Kate Elliott

Favourite Thing: Working out why something isn’t working or how to make it work better.



East Ardsley Primary School, Woodkirk High School and Durham University 2006-2010


Masters (MPhys)

Work History:

Climbing and activity instructor for scouts, ASDA, University of Glasgow – lab demonstrator and research in theoretical particle physics.

Current Job:

Medical Physicist



About Me

Climbing, mountain biking, medical physicist with a slight chocolate addidiction!

I’m originally from Leeds but now I live in Watford. When I’m not at work I like climbing and mountain biking. I love going to the hills and also exploring different countries! In the last few years I’ve been to Japan and Malaysia. I’m hoping to go to India for work next year which would be really exciting!

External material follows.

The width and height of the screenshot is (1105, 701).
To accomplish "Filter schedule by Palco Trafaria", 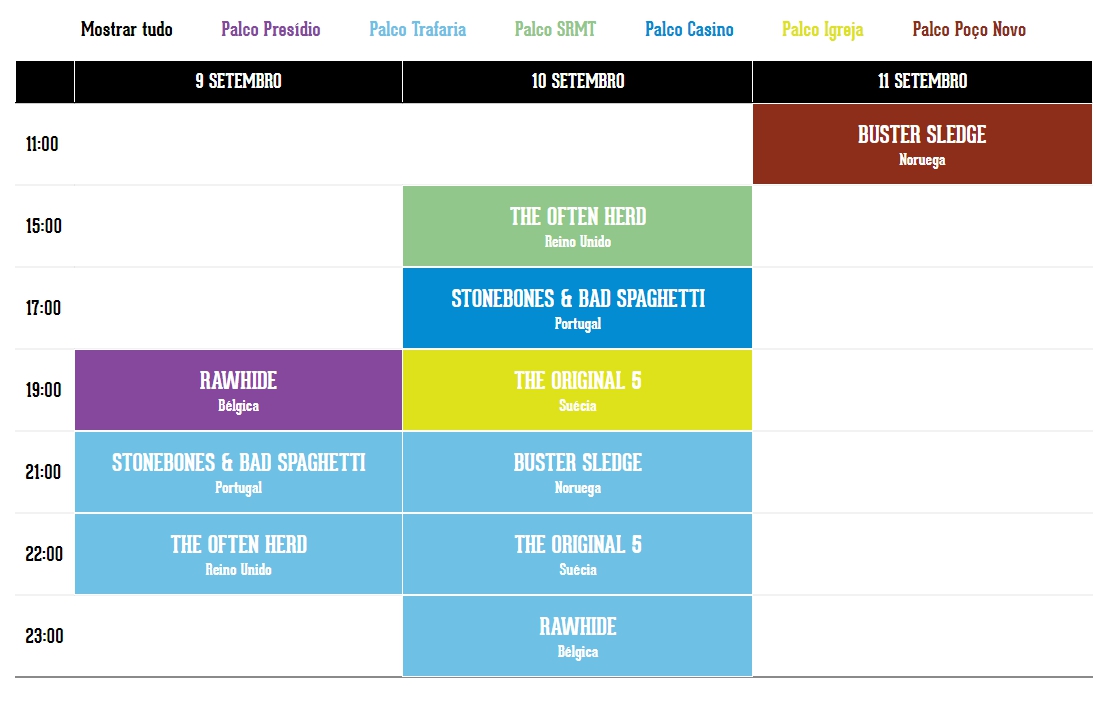I will point(417,30).
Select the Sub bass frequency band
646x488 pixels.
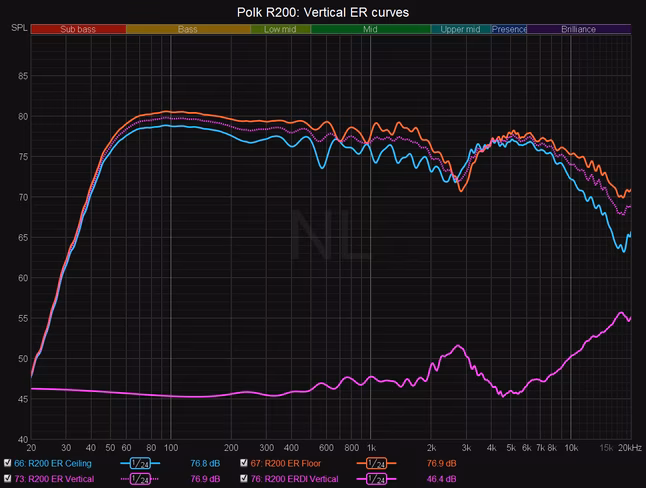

I like reading fantasy books and really loved the Harry Potter books. The Lion King is one of my all time favourite films and Horrible Histories is a great tv show!

I’m terrible at spelling and I’m rather fond of exclamation marks!

My Work

Using x-rays to treat cancer

X-rays can be used to see images of the inside of our bodies (like for checking if a bone is broken). If we use much higher energy x-rays they can actually be used to kill cancer, this is called radiotherapy. In my job doctors tell me what they want to treat with the x-rays and I work out how to do this without causing too much damage to the rest of the body.

We use large machines called linacs (linear accelerators) to make the x-rays. Another part of my job is to look after these machines to make sure we can deliver treatment to within millimetres of the intended target.

Whilst x-rays can be used effectively for medical purposes there are some dangers in using them. Part of the role of a medical physicist is to make sure they are used safely.

My Typical Day

My day can vary quite a lot – it’s one of the great things about the job!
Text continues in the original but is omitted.